• _Assignment_
The records follow. Give them all back exactly.

• _Supplied records_

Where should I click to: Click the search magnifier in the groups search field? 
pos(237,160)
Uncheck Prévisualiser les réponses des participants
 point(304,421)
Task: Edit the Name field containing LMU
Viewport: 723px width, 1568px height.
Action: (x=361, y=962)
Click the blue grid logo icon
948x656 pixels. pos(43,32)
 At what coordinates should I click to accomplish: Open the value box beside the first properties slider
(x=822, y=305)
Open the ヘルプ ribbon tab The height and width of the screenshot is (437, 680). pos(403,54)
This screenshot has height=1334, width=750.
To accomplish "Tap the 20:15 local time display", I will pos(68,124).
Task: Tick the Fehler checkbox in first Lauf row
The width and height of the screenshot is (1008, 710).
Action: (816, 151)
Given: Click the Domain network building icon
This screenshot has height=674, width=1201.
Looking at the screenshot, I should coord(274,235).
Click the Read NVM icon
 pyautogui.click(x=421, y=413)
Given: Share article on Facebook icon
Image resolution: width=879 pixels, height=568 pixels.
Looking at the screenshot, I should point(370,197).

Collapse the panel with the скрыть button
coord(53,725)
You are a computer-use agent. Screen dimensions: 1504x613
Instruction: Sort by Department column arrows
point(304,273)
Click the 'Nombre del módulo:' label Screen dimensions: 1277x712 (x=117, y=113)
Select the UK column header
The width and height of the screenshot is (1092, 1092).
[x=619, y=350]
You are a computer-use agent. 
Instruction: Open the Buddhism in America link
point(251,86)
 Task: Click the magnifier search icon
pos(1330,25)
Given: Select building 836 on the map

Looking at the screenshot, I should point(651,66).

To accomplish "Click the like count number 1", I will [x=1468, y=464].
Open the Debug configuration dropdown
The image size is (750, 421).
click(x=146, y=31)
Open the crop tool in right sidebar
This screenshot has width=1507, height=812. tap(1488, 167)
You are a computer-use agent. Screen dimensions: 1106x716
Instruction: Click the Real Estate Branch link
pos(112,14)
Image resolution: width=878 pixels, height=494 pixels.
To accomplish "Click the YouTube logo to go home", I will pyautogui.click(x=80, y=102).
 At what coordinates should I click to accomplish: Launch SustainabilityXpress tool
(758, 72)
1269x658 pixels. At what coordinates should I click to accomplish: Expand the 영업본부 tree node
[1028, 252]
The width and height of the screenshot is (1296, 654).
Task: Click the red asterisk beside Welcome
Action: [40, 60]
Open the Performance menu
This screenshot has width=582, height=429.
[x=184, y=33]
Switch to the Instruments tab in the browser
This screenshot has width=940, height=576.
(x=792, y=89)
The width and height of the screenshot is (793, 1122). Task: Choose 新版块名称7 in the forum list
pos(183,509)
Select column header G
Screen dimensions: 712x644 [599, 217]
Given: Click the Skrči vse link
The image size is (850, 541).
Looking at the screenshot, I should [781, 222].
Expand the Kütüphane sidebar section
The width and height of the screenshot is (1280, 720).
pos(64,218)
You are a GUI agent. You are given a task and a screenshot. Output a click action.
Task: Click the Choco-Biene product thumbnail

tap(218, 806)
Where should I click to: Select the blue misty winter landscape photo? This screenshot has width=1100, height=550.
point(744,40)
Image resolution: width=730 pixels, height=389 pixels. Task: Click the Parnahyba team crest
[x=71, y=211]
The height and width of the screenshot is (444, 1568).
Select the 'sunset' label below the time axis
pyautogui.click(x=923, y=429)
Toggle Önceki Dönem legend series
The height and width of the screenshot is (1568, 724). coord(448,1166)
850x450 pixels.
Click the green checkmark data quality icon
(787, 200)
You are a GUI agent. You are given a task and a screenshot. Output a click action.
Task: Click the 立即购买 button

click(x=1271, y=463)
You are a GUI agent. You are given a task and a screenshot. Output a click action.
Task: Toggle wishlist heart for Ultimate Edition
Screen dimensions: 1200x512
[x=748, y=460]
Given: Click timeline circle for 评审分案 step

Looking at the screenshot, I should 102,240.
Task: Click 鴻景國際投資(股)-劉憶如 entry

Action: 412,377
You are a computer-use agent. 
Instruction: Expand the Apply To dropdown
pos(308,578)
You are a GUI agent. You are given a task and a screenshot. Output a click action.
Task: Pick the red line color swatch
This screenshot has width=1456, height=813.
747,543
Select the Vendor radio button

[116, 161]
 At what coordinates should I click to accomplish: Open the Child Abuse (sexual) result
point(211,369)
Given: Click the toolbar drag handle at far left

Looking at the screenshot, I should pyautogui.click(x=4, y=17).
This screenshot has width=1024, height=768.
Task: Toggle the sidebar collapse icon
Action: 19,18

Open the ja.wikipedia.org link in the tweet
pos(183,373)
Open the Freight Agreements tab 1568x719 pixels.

• _Task response_
Where should I click to: Click the search magnifier in the groups search field? 
pos(237,160)
Uncheck Prévisualiser les réponses des participants
 point(304,421)
Task: Edit the Name field containing LMU
Viewport: 723px width, 1568px height.
Action: (x=361, y=962)
Click the blue grid logo icon
948x656 pixels. pos(43,32)
 At what coordinates should I click to accomplish: Open the value box beside the first properties slider
(x=822, y=305)
Open the ヘルプ ribbon tab The height and width of the screenshot is (437, 680). pos(403,54)
This screenshot has height=1334, width=750.
To accomplish "Tap the 20:15 local time display", I will pos(68,124).
Task: Tick the Fehler checkbox in first Lauf row
The width and height of the screenshot is (1008, 710).
Action: (816, 151)
Given: Click the Domain network building icon
This screenshot has height=674, width=1201.
Looking at the screenshot, I should coord(274,235).
Click the Read NVM icon
 pyautogui.click(x=421, y=413)
Given: Share article on Facebook icon
Image resolution: width=879 pixels, height=568 pixels.
Looking at the screenshot, I should point(370,197).

Collapse the panel with the скрыть button
coord(53,725)
You are a computer-use agent. Screen dimensions: 1504x613
Instruction: Sort by Department column arrows
point(304,273)
Click the 'Nombre del módulo:' label Screen dimensions: 1277x712 (x=117, y=113)
Select the UK column header
The width and height of the screenshot is (1092, 1092).
[x=619, y=350]
You are a computer-use agent. 
Instruction: Open the Buddhism in America link
point(251,86)
 Task: Click the magnifier search icon
pos(1330,25)
Given: Select building 836 on the map

Looking at the screenshot, I should point(651,66).

To accomplish "Click the like count number 1", I will [x=1468, y=464].
Open the Debug configuration dropdown
The image size is (750, 421).
click(x=146, y=31)
Open the crop tool in right sidebar
This screenshot has width=1507, height=812. tap(1488, 167)
You are a computer-use agent. Screen dimensions: 1106x716
Instruction: Click the Real Estate Branch link
pos(112,14)
Image resolution: width=878 pixels, height=494 pixels.
To accomplish "Click the YouTube logo to go home", I will pyautogui.click(x=80, y=102).
 At what coordinates should I click to accomplish: Launch SustainabilityXpress tool
(758, 72)
1269x658 pixels. At what coordinates should I click to accomplish: Expand the 영업본부 tree node
[1028, 252]
The width and height of the screenshot is (1296, 654).
Task: Click the red asterisk beside Welcome
Action: [40, 60]
Open the Performance menu
This screenshot has width=582, height=429.
[x=184, y=33]
Switch to the Instruments tab in the browser
This screenshot has width=940, height=576.
(x=792, y=89)
The width and height of the screenshot is (793, 1122). Task: Choose 新版块名称7 in the forum list
pos(183,509)
Select column header G
Screen dimensions: 712x644 [599, 217]
Given: Click the Skrči vse link
The image size is (850, 541).
Looking at the screenshot, I should [781, 222].
Expand the Kütüphane sidebar section
The width and height of the screenshot is (1280, 720).
pos(64,218)
You are a GUI agent. You are given a task and a screenshot. Output a click action.
Task: Click the Choco-Biene product thumbnail

tap(218, 806)
Where should I click to: Select the blue misty winter landscape photo? This screenshot has width=1100, height=550.
point(744,40)
Image resolution: width=730 pixels, height=389 pixels. Task: Click the Parnahyba team crest
[x=71, y=211]
The height and width of the screenshot is (444, 1568).
Select the 'sunset' label below the time axis
pyautogui.click(x=923, y=429)
Toggle Önceki Dönem legend series
The height and width of the screenshot is (1568, 724). coord(448,1166)
850x450 pixels.
Click the green checkmark data quality icon
(787, 200)
You are a GUI agent. You are given a task and a screenshot. Output a click action.
Task: Click the 立即购买 button

click(x=1271, y=463)
You are a GUI agent. You are given a task and a screenshot. Output a click action.
Task: Toggle wishlist heart for Ultimate Edition
Screen dimensions: 1200x512
[x=748, y=460]
Given: Click timeline circle for 评审分案 step

Looking at the screenshot, I should 102,240.
Task: Click 鴻景國際投資(股)-劉憶如 entry

Action: 412,377
You are a computer-use agent. 
Instruction: Expand the Apply To dropdown
pos(308,578)
You are a GUI agent. You are given a task and a screenshot. Output a click action.
Task: Pick the red line color swatch
This screenshot has width=1456, height=813.
747,543
Select the Vendor radio button

[116, 161]
 At what coordinates should I click to accomplish: Open the Child Abuse (sexual) result
point(211,369)
Given: Click the toolbar drag handle at far left

Looking at the screenshot, I should pyautogui.click(x=4, y=17).
This screenshot has width=1024, height=768.
Task: Toggle the sidebar collapse icon
Action: 19,18

Open the ja.wikipedia.org link in the tweet
pos(183,373)
Open the Freight Agreements tab 1568x719 pixels.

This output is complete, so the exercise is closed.